The idea for the white ‘execution room’ sprung to my mind some time in 2014. I think there had been a lot of debate surrounding assisted suicide at the time, and my mind began to wonder what it would look like if it was a walk-in clinic and you could kill yourself as easily as buying a Big Mac. The idea began to snowball and dragged capitalistic ideas with it with the multinational corporation that would make money off people’s desires to kill themselves, and lo and behold I had the basic idea for a film.

I sat on the idea for about two years before I put pen to paper, a process which I think worked in my favour on this project. It evolved and developed in my mind for those two years, and when it came to pitching for my final year project in college, this was the idea that was itching to get out.

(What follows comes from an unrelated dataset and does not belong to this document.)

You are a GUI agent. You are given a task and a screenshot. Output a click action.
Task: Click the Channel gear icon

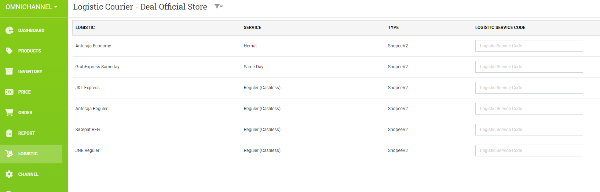(9, 174)
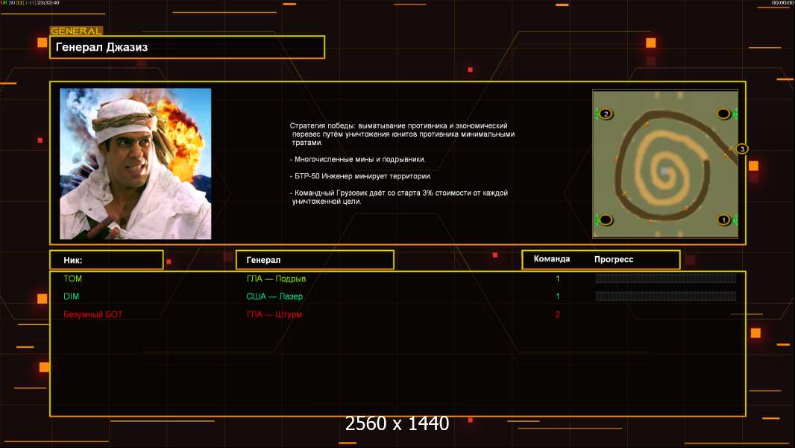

I finally got on to developing the script in early September 2016. I knew the theme of suicide had been overused and almost trivialised in student films, so I wanted to stray away from those clichés as much as possible. I think I went through 11 drafts of the script in the end.

Dave Fox, Director

The way it works in the NFS is that you get allocated a week to shoot your Grad film at the start of the year, anytime between late January and late April. We were allocated February 6th – 12th. We had one week to shoot it and maybe a couple of days here or there to get pick-ups if we needed.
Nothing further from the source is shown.